- And the government’s hypocritical approach towards it
Students across the country peacefully marched as part of the ‘student solidarity march’, this past week to have their voices heard, demanding that student unions be reinstated so that they too could be part of the political process while also demanding better budgetary allocation towards education. The movement and the students’ demands have fortunately not fallen on deaf ears. PM Imran Khan, in a tweet, endorsed the need for student unions with a caveat; such student bodies in the past would become violent and therefore a “comprehensive & enforceable code of conduct, learning from the best practices in internationally renowned universities” would be formulated to avoid any undesirable outcomes. Minister for Science and Technology Fawad Chaudhry and Punjab Governor Chaudhry Sarwar maintain the same. If the government does intend to formulate a code of conduct for student unions that suppresses any violent tendencies it would be best if it took all stakeholders on-board, ranging from representatives of the students demanding these changes, experienced educationists and members from the opposition parties as well, since the code of conduct will be set in place for the long-term, and would still be applicable if one of those parties were to come to power at a later stage.

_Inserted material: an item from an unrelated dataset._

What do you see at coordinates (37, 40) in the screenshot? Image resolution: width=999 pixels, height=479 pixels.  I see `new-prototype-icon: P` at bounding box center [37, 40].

While the government supports the movement and is willing to do something about it, simultaneously, there is resistance as multiple protestors have been booked under sedition charges, including the father of Mashal Khan, Iqbal Lala, who is still waiting for justice for his slain son. All this suggests is that while the government is endorsing the movement overtly, under the surface there are pressures unwilling to let dissenting voices be heard. This is plain and simple hypocrisy and weakness on part of the government and it defeats the purpose of any meaningful progress on the issue at hand. The government must quash the cases filed against all protestors, release those arrested and only then would it be reasonable to assume the government is honestly willing to fulfil the demands of the student protestors.